In a school full of abysmally bad teachers, Mr. G. stood out. It was not that he was a better teacher than any of the others; he wasn’t. He was lazy and often ill-informed. But he was younger than the others. He had just turned 30 a couple of months before, and that had been a shocking day; it was 1966 and our trust, rumor had it, was not to extend to anyone over 30 years of age. Not trust Mr. G.? Not trust him to do what? The truth is that, having turned 30, Mr. G. suddenly seemed unspeakably ancient, like all his colleagues. Before that, he had been ours somehow; now he was theirs.

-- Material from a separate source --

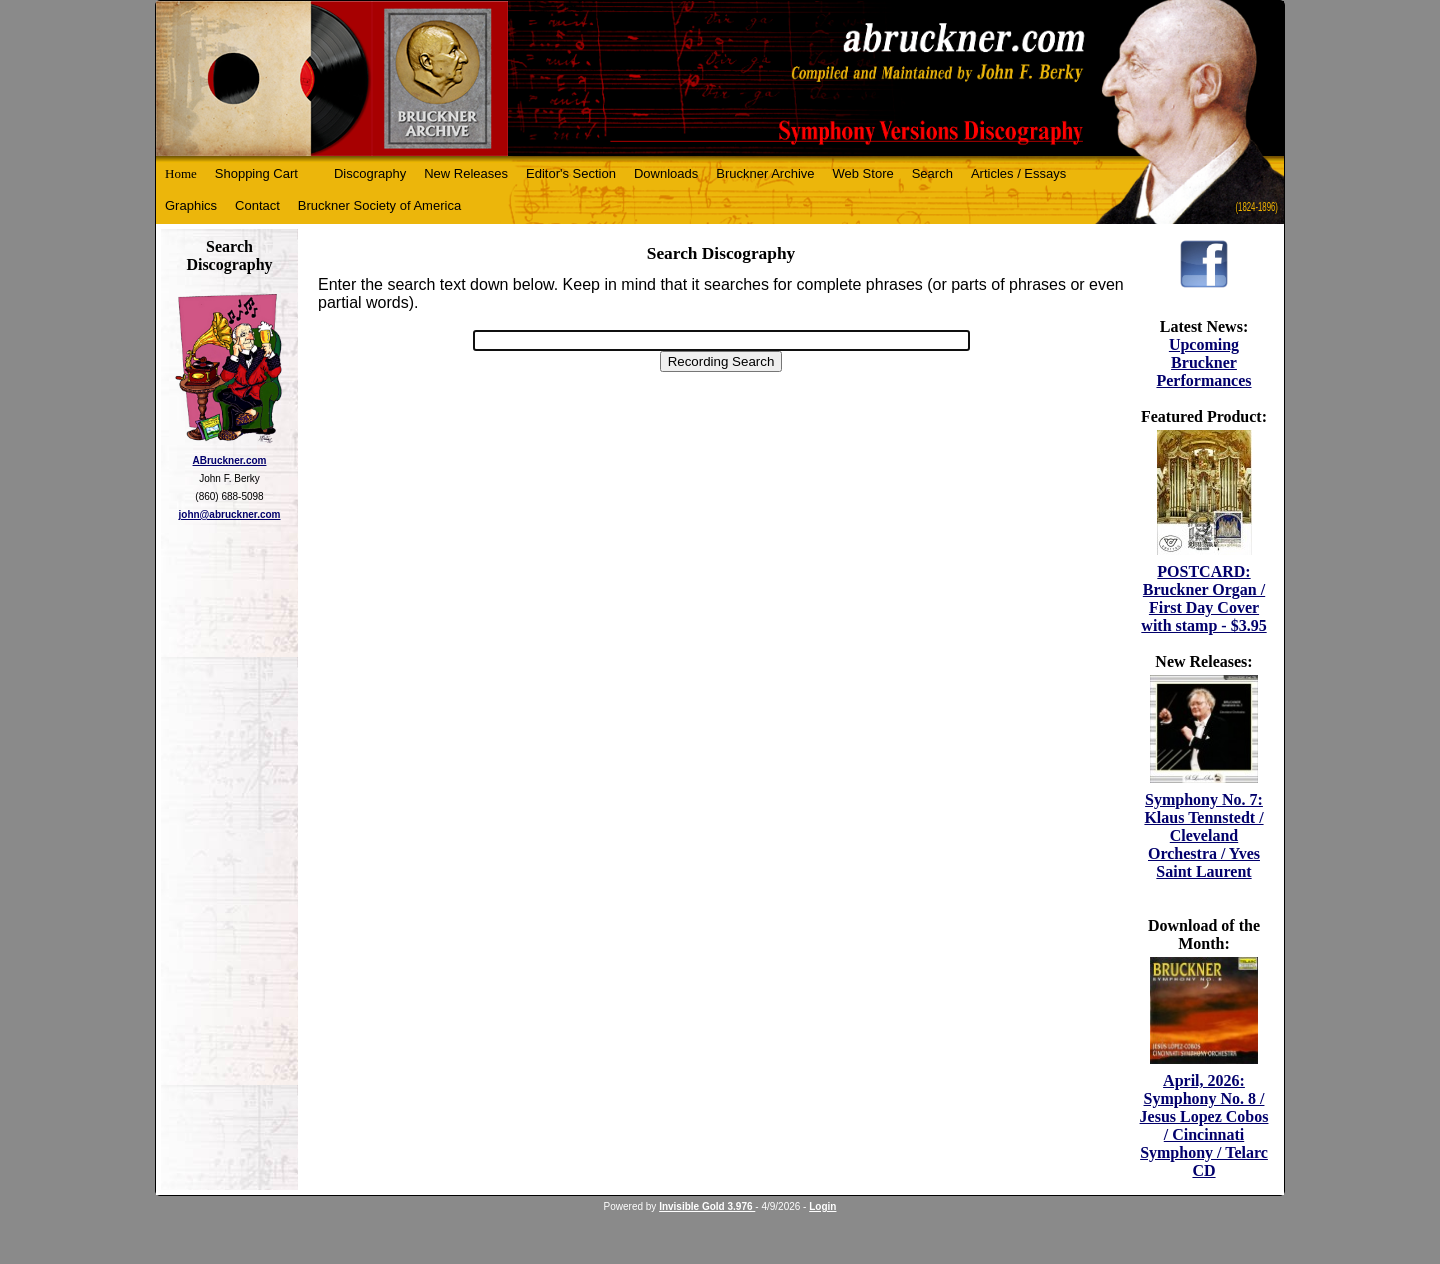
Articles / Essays (1018, 173)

What Mr. G. had that the others lacked was an element of hipness. He was blandly handsome, slightly moon-faced but clear-eyed, with a sort of transparency about him: very white skin, blond hair kept close-clipped but not buzz cut like a coach’s. He cultivated a blasé irony that eleventh graders recognized and appreciated. He wore his own mediocrity lightly and forgave mediocrity in others, but he abhorred outright stupidity and was merciless in hostile pursuit of it. He was, in short, a sort of meta-highschooler himself, a big man on a small campus who has outlived his time.
About the high school I attended, I want here to say as little as possible. It was wretched in and of itself, and its wretchedness compound by the fact that during the eon I attended it (1964-1968) it was completely and adamantly segregated—was, in effect, locked down where African Americans were concerned. In Mississippi, there was a war going on. Nobody said so, but that is the truth. Our school was a citadel in the conflict; we had our battlements and our cannonade. Enormous mental and spiritual energy that might otherwise have been expended on our education went to the war effort. Enormous resources also went to the maintenance of two “separate but equal” school systems in a community that could scarcely support one. It is not surprising that the school was, as I have said, abysmally bad. For me, though, in ways I would spend years coming to comprehend, it was a disaster.